We must focus on the root problems of capitalism and a broken democracy, not just look for simple solutions. Only by organizing across movements and across the working class can we cancel unjust debts and win health care, education, and housing for all.
DELIA VARGAS
McDonald’s worker and leader with the Fight for $15
Last year, managers at the McDonald’s in Oakland, California, where I work, told us to wear doggie diapers on our faces to protect against COVID-19. Not real masks—diapers made for dogs.

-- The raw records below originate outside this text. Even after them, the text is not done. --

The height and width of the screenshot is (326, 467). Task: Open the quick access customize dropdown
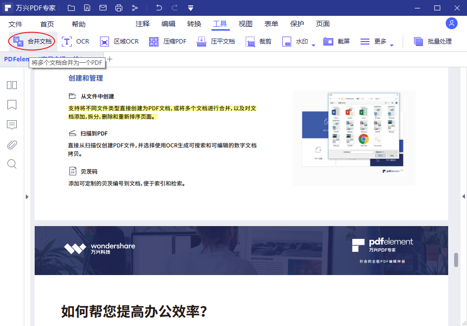coord(191,7)
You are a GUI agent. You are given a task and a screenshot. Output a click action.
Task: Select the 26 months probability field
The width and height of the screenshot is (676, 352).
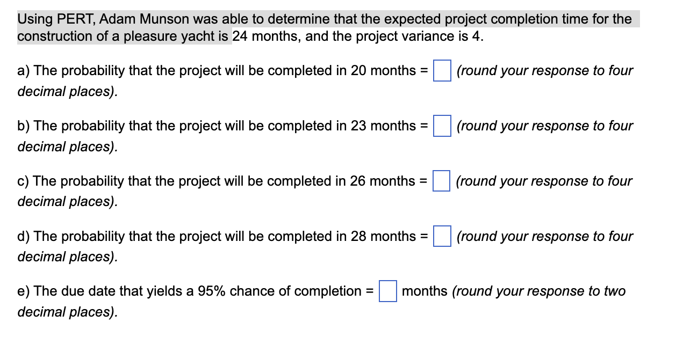tap(441, 182)
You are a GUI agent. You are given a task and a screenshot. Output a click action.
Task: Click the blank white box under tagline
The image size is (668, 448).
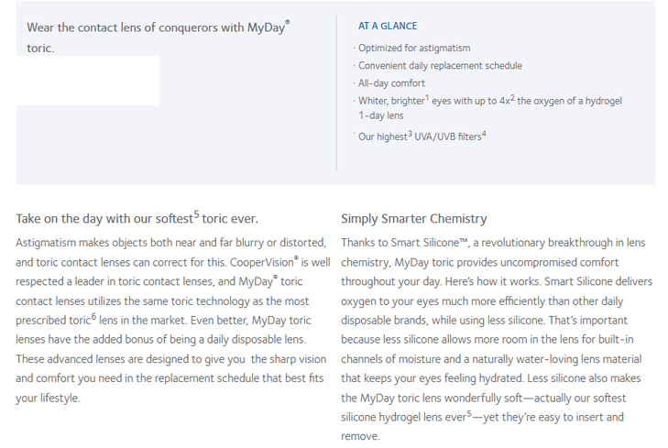click(x=88, y=81)
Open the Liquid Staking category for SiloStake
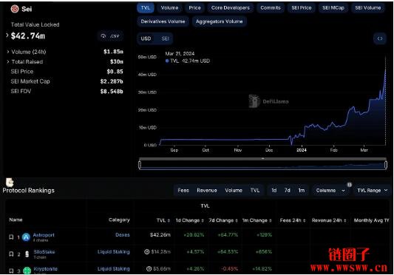The height and width of the screenshot is (275, 394). point(114,251)
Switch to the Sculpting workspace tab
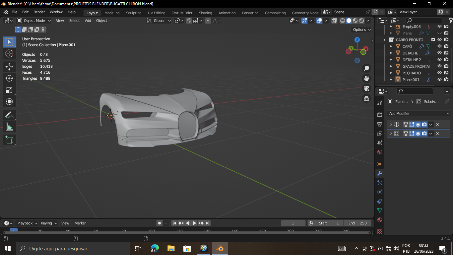The width and height of the screenshot is (453, 255). (133, 13)
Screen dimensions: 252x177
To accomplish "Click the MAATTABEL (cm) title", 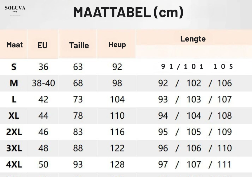I will pos(128,13).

Management did not prioritize our safety. And sure enough, almost a dozen of my coworkers and some of their family members got COVID-19. The doggie diapers were a symbol of the lack of respect we were shown at work. We knew we had to do something.
So we launched the longest strike in McDonald’s history, running more than forty days. After some coworkers sued, a judge ordered management to follow new safety measures. As part of the lawsuit’s settlement, a management-worker committee will meet monthly to discuss how to keep our workplace safe.
Collective action is powerful. We will continue to fight together against inequality, and rally around new solutions to ensure our voices are heard.
CHUCK COLLINS
Director of the program on inequality and the common good at the Institute for Policy Studies, where he co-edits Inequality.org
We need to take advantage of the growing public awareness that extreme inequalities of income, wealth, and opportunity are wrecking our lives and society.
The American public has viscerally experienced how the pandemic has accelerated existing extreme inequalities, as front-line workers, disproportionately women and people of color, were dispatched into the viral line of fire. Billionaires are paying millions to hide trillions from taxation, and that money is flooding into local housing markets and driving up the cost of housing for everyone else.
We must push for policies that “raise the floor,” increasing wages, benefits, and protections for low-wage workers. But we must also tax the wealthy to break up democracy-distorting concentrations of wealth and power.